**TASK DESCRIPTION**
Once the line containing "Where should I" is found in the data below, repeat it and every later line exactly, leaving the pictures out.

*** Block opens ***

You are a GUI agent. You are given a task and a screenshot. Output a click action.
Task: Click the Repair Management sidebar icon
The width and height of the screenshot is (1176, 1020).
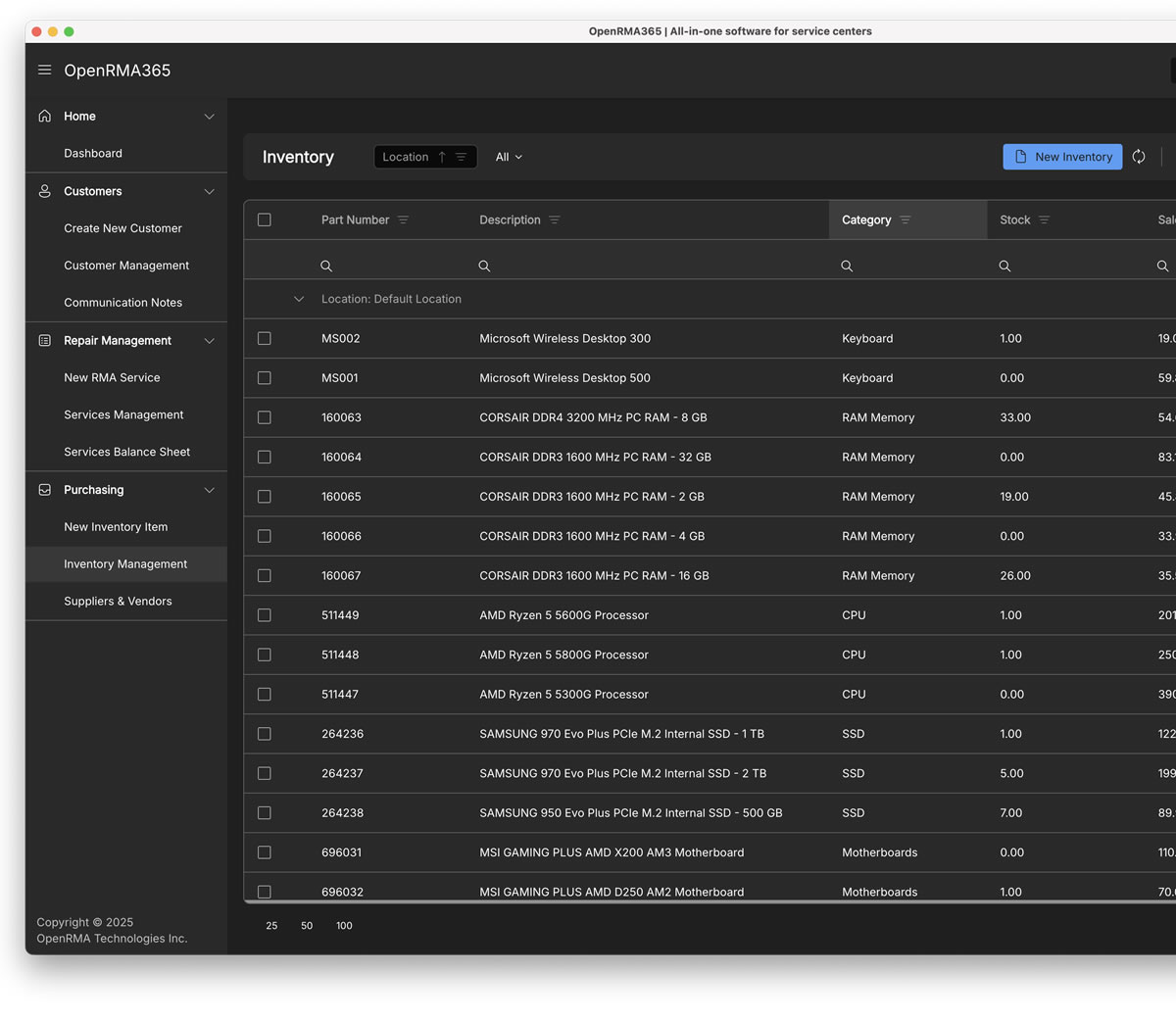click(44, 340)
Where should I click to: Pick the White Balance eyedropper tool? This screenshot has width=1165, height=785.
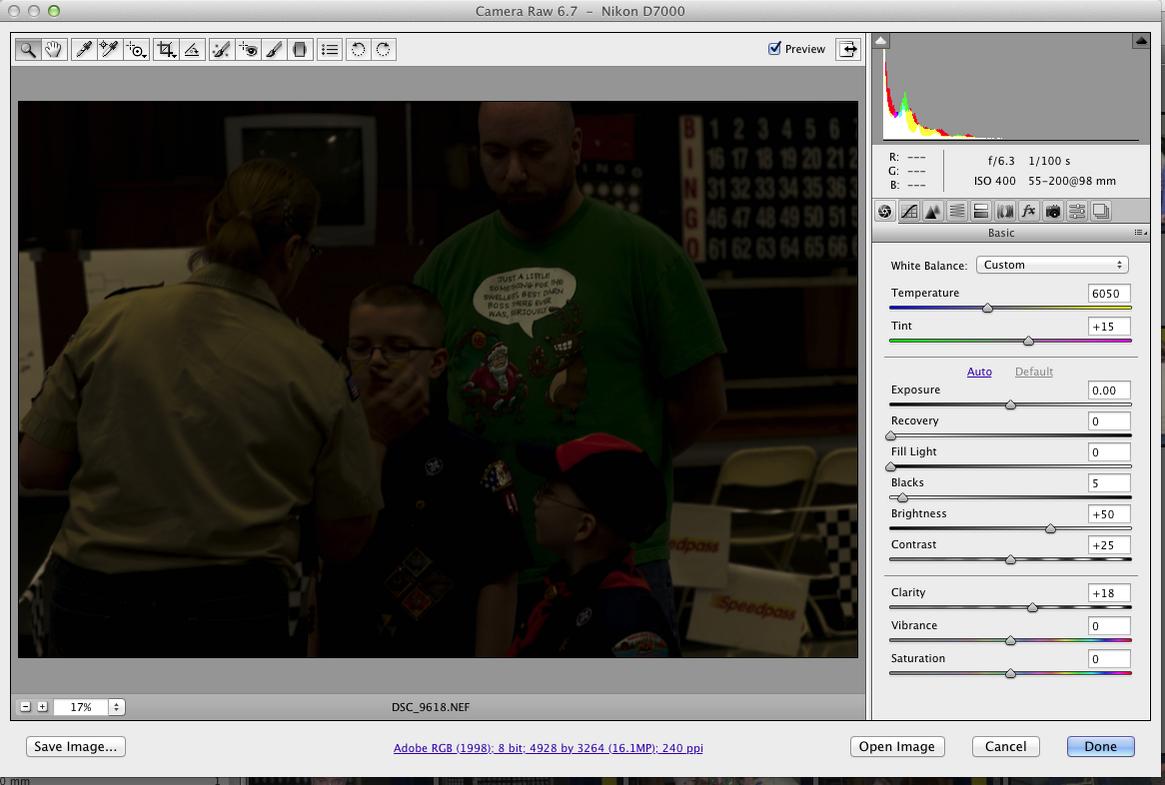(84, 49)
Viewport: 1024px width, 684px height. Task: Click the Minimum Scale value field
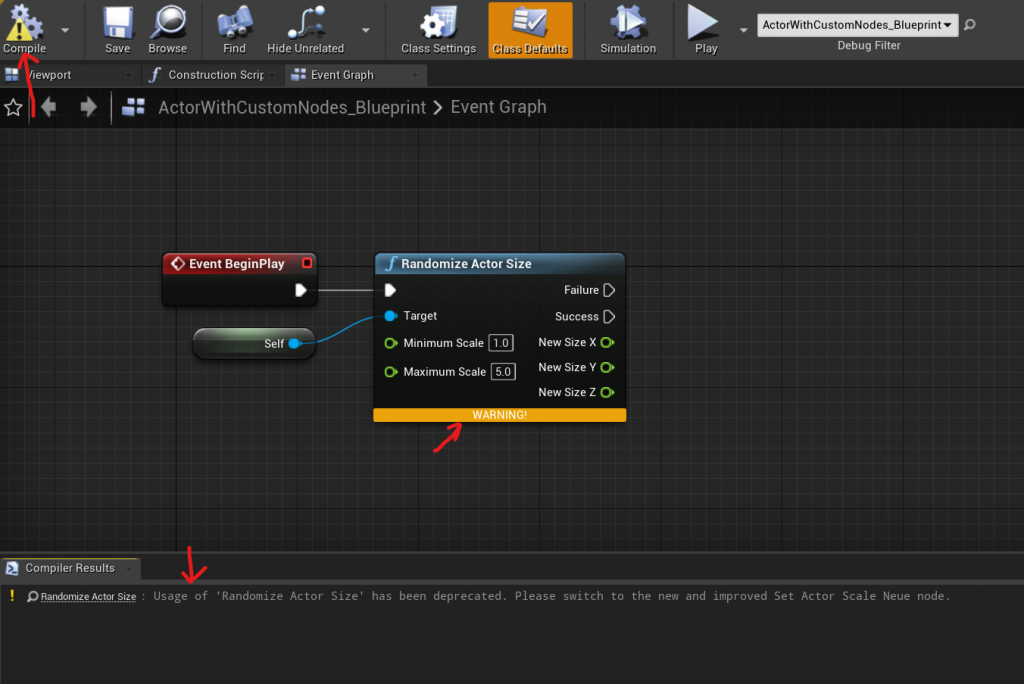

*** Block closes ***

**RESULT OF THIS TASK**
Where should I click to: Pick the White Balance eyedropper tool? This screenshot has width=1165, height=785.
(84, 49)
Viewport: 1024px width, 684px height. Task: Click the Minimum Scale value field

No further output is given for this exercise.